#### PROBLEM STATEMENT:
Please write out, exactly as they appear, the line containing "Given: Expand the font size dropdown" and every line after it to the end of the records, and nothing more.

Stored data:
+---+

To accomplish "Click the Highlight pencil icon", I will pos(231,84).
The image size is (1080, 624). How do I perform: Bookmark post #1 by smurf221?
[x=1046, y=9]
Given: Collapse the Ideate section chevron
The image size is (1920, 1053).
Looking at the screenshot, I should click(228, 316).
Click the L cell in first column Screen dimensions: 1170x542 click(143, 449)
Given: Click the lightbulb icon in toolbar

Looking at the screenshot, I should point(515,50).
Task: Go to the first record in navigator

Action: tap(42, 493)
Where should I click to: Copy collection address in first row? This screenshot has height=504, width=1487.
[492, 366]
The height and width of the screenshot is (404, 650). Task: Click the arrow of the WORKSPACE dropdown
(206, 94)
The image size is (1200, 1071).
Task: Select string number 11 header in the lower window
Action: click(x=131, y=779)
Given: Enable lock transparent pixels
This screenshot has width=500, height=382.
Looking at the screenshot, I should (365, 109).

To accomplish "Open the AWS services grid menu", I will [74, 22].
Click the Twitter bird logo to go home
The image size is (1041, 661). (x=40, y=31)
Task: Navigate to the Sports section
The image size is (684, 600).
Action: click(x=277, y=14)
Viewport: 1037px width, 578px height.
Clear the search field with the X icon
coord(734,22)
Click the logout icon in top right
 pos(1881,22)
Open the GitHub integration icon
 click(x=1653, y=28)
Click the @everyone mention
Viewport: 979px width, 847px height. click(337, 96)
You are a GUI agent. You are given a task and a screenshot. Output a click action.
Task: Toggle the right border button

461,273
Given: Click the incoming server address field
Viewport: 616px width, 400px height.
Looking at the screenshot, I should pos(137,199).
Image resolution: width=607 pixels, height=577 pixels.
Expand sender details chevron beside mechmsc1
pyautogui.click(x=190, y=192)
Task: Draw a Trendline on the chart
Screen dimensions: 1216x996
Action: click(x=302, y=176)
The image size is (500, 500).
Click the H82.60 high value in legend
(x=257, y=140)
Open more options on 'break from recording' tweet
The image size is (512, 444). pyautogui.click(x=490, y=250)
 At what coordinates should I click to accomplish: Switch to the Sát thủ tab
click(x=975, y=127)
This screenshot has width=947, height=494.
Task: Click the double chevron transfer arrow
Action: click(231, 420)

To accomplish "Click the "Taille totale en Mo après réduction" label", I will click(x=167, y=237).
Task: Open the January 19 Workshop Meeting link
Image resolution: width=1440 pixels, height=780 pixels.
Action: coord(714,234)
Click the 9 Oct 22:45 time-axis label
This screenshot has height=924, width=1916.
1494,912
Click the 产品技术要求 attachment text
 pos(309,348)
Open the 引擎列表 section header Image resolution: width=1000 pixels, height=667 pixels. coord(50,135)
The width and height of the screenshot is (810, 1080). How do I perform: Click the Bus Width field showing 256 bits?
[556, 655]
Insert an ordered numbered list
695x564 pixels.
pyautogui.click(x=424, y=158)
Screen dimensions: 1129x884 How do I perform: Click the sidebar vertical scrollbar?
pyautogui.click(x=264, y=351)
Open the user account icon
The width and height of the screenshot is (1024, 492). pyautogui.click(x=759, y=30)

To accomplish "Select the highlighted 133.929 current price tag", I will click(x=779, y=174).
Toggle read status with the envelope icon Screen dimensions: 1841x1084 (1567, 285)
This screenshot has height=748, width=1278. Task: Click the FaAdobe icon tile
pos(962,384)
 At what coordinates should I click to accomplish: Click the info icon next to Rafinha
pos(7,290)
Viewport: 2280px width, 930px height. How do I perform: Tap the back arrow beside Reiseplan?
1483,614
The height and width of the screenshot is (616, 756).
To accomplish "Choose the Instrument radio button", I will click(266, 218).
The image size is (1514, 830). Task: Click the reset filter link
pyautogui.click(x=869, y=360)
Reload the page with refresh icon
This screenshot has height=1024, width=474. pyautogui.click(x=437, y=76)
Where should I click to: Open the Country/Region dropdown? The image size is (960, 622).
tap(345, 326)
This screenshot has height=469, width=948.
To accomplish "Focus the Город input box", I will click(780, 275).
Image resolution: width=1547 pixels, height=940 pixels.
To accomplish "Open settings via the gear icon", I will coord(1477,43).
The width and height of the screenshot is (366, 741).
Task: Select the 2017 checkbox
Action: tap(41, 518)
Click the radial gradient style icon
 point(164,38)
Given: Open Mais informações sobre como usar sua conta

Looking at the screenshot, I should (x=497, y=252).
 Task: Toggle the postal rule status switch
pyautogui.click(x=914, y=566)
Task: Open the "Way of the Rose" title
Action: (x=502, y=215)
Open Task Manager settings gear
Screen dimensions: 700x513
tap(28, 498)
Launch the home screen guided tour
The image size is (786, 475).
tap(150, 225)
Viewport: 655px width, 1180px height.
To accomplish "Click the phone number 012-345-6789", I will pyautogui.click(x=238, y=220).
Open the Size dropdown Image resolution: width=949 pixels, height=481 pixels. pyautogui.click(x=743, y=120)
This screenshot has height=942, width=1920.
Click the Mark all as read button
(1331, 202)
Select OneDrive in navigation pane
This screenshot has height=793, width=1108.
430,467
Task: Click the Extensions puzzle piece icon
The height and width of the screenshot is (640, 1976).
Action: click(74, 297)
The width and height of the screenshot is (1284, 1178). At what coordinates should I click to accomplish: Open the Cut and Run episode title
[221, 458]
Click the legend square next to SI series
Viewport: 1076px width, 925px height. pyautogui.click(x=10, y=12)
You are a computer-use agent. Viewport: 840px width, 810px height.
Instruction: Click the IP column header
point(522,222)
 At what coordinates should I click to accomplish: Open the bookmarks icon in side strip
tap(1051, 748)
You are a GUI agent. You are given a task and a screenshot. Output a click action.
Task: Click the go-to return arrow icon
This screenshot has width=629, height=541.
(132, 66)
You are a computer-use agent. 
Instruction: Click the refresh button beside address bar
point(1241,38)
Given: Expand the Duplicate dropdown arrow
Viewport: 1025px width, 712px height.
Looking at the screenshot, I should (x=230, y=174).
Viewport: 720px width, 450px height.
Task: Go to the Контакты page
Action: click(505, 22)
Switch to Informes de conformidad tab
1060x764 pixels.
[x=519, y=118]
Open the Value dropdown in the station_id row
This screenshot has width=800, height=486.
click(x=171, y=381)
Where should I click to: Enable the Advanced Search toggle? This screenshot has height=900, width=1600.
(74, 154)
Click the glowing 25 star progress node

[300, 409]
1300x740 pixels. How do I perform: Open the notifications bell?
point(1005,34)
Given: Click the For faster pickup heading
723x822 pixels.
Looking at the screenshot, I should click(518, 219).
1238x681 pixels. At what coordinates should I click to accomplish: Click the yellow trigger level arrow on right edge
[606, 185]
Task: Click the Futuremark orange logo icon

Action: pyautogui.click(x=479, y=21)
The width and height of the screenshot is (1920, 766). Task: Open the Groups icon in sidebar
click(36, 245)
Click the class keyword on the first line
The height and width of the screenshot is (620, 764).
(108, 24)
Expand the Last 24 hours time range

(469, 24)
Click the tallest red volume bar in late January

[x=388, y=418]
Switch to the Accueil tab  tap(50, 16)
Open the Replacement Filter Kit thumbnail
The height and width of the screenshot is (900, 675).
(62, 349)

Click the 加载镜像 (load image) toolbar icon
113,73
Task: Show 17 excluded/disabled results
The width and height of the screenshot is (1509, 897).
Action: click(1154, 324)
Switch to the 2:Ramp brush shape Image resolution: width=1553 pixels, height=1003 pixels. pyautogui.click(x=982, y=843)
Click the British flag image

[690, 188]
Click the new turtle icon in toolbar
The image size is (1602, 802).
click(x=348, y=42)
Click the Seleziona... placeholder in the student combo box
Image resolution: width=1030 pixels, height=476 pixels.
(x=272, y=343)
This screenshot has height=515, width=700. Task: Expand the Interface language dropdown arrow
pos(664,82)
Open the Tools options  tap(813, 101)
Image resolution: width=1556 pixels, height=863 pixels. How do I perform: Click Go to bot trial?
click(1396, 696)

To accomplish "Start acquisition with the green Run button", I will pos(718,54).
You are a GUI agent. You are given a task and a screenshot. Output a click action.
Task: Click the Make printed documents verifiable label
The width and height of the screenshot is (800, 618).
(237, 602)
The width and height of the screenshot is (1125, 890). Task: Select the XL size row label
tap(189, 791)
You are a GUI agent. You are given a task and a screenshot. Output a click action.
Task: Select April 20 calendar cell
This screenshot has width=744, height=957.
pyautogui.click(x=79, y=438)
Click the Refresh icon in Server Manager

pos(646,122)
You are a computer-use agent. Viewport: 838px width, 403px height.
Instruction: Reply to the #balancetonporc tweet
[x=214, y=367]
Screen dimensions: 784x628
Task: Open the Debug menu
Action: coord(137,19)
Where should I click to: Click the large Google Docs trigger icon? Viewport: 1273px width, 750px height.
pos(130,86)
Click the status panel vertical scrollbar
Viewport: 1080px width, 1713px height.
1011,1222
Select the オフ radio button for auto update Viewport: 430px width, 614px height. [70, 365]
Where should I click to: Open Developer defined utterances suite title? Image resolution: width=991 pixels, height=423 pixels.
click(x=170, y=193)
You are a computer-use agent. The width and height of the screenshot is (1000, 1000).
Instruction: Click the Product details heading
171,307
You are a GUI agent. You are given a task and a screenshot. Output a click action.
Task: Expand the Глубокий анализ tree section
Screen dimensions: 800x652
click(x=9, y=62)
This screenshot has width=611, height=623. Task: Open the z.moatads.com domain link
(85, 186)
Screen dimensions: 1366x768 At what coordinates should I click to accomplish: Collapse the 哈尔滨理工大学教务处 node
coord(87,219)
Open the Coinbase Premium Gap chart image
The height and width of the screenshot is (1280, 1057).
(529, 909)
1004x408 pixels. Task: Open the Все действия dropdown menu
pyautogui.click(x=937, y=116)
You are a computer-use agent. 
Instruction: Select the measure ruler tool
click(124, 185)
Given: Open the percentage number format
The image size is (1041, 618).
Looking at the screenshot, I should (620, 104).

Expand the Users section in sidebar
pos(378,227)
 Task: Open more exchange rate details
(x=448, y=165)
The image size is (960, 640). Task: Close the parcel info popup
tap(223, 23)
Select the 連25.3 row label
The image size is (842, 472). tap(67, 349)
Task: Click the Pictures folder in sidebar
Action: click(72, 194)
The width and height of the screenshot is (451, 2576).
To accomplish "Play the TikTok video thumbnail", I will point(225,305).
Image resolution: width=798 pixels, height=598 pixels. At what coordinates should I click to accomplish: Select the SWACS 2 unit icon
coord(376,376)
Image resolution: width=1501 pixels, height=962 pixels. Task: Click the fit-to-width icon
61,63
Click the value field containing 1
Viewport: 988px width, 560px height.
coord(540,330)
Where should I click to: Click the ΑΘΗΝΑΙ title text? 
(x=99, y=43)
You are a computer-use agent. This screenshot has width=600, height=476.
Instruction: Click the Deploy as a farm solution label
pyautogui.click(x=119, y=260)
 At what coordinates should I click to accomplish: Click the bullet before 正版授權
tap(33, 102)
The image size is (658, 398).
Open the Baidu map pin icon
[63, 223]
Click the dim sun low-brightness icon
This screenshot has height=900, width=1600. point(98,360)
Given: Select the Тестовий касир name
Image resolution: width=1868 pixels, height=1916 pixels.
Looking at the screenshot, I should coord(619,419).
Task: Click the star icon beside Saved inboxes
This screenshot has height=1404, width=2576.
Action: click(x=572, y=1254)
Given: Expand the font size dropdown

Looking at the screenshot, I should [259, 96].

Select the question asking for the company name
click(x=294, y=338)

+---+

#### SOLUTION TO THIS TASK:
Given: Expand the font size dropdown

Looking at the screenshot, I should [259, 96].

Select the question asking for the company name
click(x=294, y=338)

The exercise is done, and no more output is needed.